The Trouble With _time: Better Splunk Search Scheduling with _index_earliest
You’ve lovingly crafted a new, bespoke Splunk search. How do you schedule it?
“Well, that’s easy," replies my fictionalised reader. “You just make sure your search time range matches the schedule frequency, and you’re good to go."
And that would be simple, wouldn’t it?
“But there’s almost a law of the universe that solutions which are:
the first thing you’d think of, and
look sensible, and
are easy to implement, are often
terrible, ineffective solutions, once implemented will drag on civilization forever."
Okay, that’s a little dramatic for this topic, but the point stands - this situation can be improved with a little bit of effort and planning.
The Issue with Naivety
Say you have a simple alert - pick up all events in the last 15 minutes - and you choose earliest=-15min latest=now and give it a cron of */15 * * * *. Where is the issue here? Well, the problem comes down to using earliest and latest - these work on event time.

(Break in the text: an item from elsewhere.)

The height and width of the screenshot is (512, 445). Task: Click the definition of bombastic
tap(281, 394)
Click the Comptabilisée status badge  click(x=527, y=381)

You’re likely familiar with _time when working with Splunk events. This is a parsed, standardised timestamp across every event that records when an event occured. Its value may be pulled out of the raw log, or be inferred from when Splunk first recieved it, but its format is always the same - it’s presented to you in a human-readable format in the UI, but under the hood it is always a Unix epoch, an integer - you can see it if you use rename _time as time to observe the underlying value without window dressing.
But what happens if we’re collecting AV or EDR events from a host? We have no reliability or assurances on the network conditions from an in-the-field OS agent to eventually reach our SIEM. For example, say a user executes a malicious script while travelling on a plane: your SOC won’t be aware of it until they next connect to the Internet to report it. In this situation, the above naive search would actually miss this event entirely.
Ingestion delays and network latency can cause events to miss their original search window.
How Do We Fix It?
A better solution is to schedule our search based on what events are new in Splunk in the last interval. And luckily, Splunk has another built-in field to do this, just like with _time, called _indextime. But, like with _time, the UI has some special rules that don’t let you see it - rename _indextime as indextime will let you see the value natively.
Similarly to the earliest and latest used in our scheduling earlier, Splunk has another option for setting the time range filters on an alert: _index_earliest and _index_latest. So, reformatting our original query to use earliest=-1d latest=now _index_earliest=-15m@m _index_latest=@m will pick up on the events our naive filter would have let slip through.
In the above diagram, each search window is no longer looking for the ‘Event Occurs’ time, but instead the ‘Ingested to Splunk’ time. This guarantees every event will be processed eventually, even with significant issues in the data processing pipeline.
There’s a few other cool uses for _indextime too. For example, you can easily compare the two integers to assess your log ingestion delay, and even average this to get a good feel for what’s normal in your indexes:
| rename _indextime as indextime, _time as time
| eval diff_mins = round((indextime - time) / 60, 2)
| table time, indextime, diff_mins
Hopefully this has been useful in showing where you can add some simple reliability and assurance to improve your spelunking.